½ cup (125 mL) unsalted butter
½ vanilla bean
2 cinnamon sticks, crushed
1 tsp (5 mL) whole cloves, crushed
⅛ tsp (0.5 mL) nutmeg
⅛ tsp (0.5 mL) allspice
1¼ cups (310 mL) all-purpose flour
1 tsp (5 mL) baking powder
¼ tsp (1 mL) salt
1 cup (250 mL) loosely packed light brown sugar
2 eggs, at room temperature
1 egg yolk, at room temperature
½ cup (125 mL) whole milk, at room temperature

¾ cup (175 mL) unsalted butter, at room temperature
1½ cups (375 mL) icing sugar
2 pkgs (each 250 g) cream cheese, at room temperature
½ tsp (2 mL) vanilla

1 Place the butter in a small saucepan. Split the vanilla bean in half lengthwise and scrape the black seeds into the butter; add the vanilla pod. Add the crushed cinnamon sticks, cloves, nutmeg and allspice, then place the pot over medium heat. Cook the butter until it is foamy and a nut-brown colour, about 5 to 7 minutes. (The spices will automatically darken the butter, so check the colour near the bottom of the pot—it should be golden brown.) Remove from heat, cover the pot and steep for 15 minutes. Strain the butter into a small bowl, pressing on the solids, then chill butter until firm, about 2 hours.

2 Set the oven rack in the middle position and preheat the oven to 350°F (180°C). Line the bottom of a 9-inch (23-cm) round cake pan with parchment paper and set aside.

3 Whisk together the flour, baking powder and salt and set aside.

4 In the bowl of an electric mixer fitted with the paddle attachment, beat the chilled brown butter on medium speed. Add the brown sugar and continue beating until fluffy and lightened in colour, about 5 minutes.

5 Lightly whisk the eggs and egg yolk then add them gradually to the butter mixture, beating to combine.

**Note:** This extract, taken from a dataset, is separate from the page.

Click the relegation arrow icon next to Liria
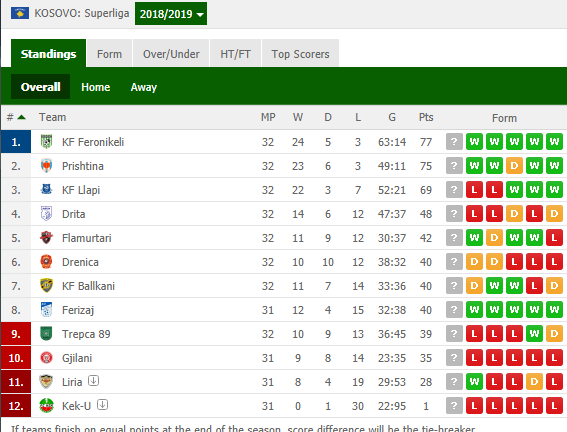94,381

6 On low speed, add the dry ingredients alternating with the milk, beginning and ending with the dry. Stop the mixer before the last addition of flour is fully incorporated. Remove the bowl from the mixer and finish mixing with a rubber spatula. Spread the batter into the pan.

7 Bake until golden brown on top, and just until the edges are beginning to come away from the sides of the pan, about 35 minutes. Cool the cake on a wire rack. The cake can be baked 1 day ahead, wrapped and stored at room temperature. It can also be frozen.

8 For the cream cheese icing, place the butter and icing sugar in the bowl of an electric mixer fitted with the paddle attachment. Beat on low speed to combine. Increase speed to medium and beat until completely smooth.

9 Add the cream cheese, beat until combined and very smooth, then beat in the vanilla.

10 Remove the cake from the pan and, if necessary, level the top with a serrated knife. Place on a cake plate. Spread a thin layer of icing over the top and sides to set the crumbs, then finish only the sides with more icing to cover. Transfer the remaining icing to a piping bag fitted with a rose tip (or any other decorative tip) and, beginning in the middle of the cake, pipe the icing in a continuous concentric swirl from the centre to the edge. (A cake turntable makes this step a little easier.)

11 The cake can be refrigerated, but bring to room temperature (about 1 hour) before serving. Decorative sprinkles can be added at the last moment. If done too far ahead, they tend to “bleed” into the icing.